TASK INSTRUCTIONS | Search the records below for the word "agent" and show every line where it occurs.

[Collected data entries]
·····
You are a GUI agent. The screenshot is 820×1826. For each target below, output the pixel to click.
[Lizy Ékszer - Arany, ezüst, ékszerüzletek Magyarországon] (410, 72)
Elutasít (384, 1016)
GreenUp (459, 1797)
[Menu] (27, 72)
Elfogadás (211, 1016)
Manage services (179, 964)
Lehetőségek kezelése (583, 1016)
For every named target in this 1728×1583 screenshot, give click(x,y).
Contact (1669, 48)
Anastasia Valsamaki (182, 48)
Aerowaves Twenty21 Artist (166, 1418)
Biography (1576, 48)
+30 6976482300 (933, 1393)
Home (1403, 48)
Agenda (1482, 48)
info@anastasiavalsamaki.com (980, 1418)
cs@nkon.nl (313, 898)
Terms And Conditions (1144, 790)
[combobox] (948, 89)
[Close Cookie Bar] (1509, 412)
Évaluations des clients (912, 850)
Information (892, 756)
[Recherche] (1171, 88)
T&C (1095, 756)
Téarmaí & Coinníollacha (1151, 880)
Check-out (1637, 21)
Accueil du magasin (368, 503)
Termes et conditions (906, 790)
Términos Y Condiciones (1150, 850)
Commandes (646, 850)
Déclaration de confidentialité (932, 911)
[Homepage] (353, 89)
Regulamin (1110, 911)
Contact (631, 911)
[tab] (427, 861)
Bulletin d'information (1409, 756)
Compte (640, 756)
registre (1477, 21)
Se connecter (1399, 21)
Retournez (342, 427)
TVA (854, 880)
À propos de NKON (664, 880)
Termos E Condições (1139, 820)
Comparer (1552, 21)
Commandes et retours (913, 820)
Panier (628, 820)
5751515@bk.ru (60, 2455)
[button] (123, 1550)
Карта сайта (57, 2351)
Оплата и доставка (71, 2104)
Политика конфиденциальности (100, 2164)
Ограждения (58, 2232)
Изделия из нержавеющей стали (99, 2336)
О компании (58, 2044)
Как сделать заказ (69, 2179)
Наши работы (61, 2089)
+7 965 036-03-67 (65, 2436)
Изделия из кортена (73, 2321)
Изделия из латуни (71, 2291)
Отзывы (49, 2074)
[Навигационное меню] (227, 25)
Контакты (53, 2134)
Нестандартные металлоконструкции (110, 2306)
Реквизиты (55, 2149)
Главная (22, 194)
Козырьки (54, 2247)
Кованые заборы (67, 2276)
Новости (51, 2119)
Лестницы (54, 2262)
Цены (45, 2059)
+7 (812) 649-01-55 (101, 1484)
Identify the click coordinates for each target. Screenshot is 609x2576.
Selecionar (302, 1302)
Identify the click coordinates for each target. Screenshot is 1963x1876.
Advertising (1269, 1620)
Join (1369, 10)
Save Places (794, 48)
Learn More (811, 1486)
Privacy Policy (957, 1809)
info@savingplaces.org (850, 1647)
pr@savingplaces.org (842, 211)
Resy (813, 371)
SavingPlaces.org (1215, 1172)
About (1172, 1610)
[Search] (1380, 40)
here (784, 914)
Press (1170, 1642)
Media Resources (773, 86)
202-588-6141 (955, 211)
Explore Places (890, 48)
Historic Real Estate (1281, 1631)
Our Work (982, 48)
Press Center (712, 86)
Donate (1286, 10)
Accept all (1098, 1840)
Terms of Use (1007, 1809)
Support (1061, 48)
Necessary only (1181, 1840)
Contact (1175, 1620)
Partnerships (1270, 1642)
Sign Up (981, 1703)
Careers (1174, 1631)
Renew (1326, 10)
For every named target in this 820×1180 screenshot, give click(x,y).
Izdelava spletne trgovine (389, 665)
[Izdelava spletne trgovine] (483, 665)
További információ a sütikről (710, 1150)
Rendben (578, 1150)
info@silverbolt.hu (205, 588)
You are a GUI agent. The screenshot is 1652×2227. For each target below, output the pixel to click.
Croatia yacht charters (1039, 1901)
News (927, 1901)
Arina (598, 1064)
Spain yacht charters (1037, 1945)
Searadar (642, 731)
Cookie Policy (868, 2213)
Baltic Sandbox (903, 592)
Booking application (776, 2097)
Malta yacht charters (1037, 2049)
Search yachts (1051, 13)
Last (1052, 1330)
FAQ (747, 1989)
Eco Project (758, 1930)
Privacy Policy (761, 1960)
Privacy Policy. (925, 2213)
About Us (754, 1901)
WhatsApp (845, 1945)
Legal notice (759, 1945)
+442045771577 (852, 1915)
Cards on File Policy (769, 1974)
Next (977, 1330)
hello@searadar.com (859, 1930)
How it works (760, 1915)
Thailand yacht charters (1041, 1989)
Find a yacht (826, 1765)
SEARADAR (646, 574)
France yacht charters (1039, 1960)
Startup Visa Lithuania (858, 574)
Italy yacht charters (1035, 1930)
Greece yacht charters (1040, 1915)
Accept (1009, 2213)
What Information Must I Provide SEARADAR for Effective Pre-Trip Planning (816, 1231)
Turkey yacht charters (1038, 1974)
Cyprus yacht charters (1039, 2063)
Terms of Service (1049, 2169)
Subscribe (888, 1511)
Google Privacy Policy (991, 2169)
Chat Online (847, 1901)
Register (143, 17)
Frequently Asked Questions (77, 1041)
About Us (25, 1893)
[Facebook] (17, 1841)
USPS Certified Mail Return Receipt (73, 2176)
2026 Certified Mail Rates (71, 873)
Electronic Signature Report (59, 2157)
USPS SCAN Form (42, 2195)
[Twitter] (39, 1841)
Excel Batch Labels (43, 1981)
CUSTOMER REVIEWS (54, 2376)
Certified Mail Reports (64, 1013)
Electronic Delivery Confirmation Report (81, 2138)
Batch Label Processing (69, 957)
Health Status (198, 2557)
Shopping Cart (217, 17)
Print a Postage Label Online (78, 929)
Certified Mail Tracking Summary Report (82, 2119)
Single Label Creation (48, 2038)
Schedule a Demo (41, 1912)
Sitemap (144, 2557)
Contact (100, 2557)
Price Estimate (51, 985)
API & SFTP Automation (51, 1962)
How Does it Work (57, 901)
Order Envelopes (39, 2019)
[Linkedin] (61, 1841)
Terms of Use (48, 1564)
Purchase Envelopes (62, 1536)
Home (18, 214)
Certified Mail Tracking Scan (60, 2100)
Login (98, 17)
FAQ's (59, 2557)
·····
EXPECTED OUTPUT |
You are a GUI agent. The screenshot is 820×1826. For each target below, output the pixel to click.
You are a GUI agent. The screenshot is 1652×2227. For each target below, output the pixel to click.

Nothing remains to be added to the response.